Namely, the semidefinite program (25) has an optimal solution \(p^*_k\in \mathbb {R}[\mathbf {x}]_{2k}\) with the desired convergence property:

$$\begin{aligned} \lim _{k\rightarrow \infty }\,\int _\mathbf {B}\vert p^*_{k}(\mathbf {x})-\overline{J_f}(\mathbf {x})\vert \,d\mathbf {x}\,=\,0\quad \mathrm{[}{Convergence\, in}\,\, L_1(\mathbf {B})\mathrm{]}. \end{aligned}$$

5 Conclusion

We have seen how to approximate some semi-algebraic sets defined with quantifiers by a monotone sequence of sublevel sets associated with appropriate polynomials of increasing degree.

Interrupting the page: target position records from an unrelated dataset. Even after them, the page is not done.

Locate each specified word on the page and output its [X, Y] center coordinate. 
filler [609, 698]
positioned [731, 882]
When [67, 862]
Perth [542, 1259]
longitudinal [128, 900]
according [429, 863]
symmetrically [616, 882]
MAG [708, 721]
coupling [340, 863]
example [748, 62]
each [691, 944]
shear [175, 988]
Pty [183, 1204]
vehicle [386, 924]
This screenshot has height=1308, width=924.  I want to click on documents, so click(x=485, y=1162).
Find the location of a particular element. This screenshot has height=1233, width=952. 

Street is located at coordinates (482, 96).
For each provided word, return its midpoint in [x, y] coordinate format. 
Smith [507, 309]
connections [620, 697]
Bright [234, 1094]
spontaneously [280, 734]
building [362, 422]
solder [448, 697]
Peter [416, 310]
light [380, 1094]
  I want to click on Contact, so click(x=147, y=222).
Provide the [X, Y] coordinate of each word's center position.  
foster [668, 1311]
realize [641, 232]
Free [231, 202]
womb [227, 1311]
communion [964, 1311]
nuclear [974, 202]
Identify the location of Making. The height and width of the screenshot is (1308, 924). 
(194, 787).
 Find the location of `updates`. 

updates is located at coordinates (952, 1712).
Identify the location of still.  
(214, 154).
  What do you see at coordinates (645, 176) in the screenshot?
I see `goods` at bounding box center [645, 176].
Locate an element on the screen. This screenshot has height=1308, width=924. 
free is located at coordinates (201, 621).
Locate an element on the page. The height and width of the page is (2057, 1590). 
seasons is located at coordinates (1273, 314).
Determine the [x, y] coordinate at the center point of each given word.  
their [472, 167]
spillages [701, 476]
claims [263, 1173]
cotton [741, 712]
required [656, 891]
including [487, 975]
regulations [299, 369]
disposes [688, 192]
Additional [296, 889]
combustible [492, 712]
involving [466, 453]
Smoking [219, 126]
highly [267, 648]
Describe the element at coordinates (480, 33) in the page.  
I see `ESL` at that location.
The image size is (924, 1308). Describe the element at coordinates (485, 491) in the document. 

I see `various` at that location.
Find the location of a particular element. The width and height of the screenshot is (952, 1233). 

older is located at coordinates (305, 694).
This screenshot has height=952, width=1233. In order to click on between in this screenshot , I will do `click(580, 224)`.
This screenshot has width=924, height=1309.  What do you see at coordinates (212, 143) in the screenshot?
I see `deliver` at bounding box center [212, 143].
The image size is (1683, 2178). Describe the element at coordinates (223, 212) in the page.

Each polynomial of the sequence is computed by solving a semidefinite program whose size increases with the degree of the polynomial and convergence of the approximations takes place in a strong sense. Several extensions have also been provided. Of course, solving the resulting hierarchy of semidefinite programs is computationally expensive and so far, in its present form the methodology is limited to problems of modest size only. Fortunately, larger size problems with some structured sparsity pattern can be attacked by applying techniques already used in [16]. However, evaluating (and improving) the efficiency of this methodology on a sample of problems of significant size is a topic of further investigation.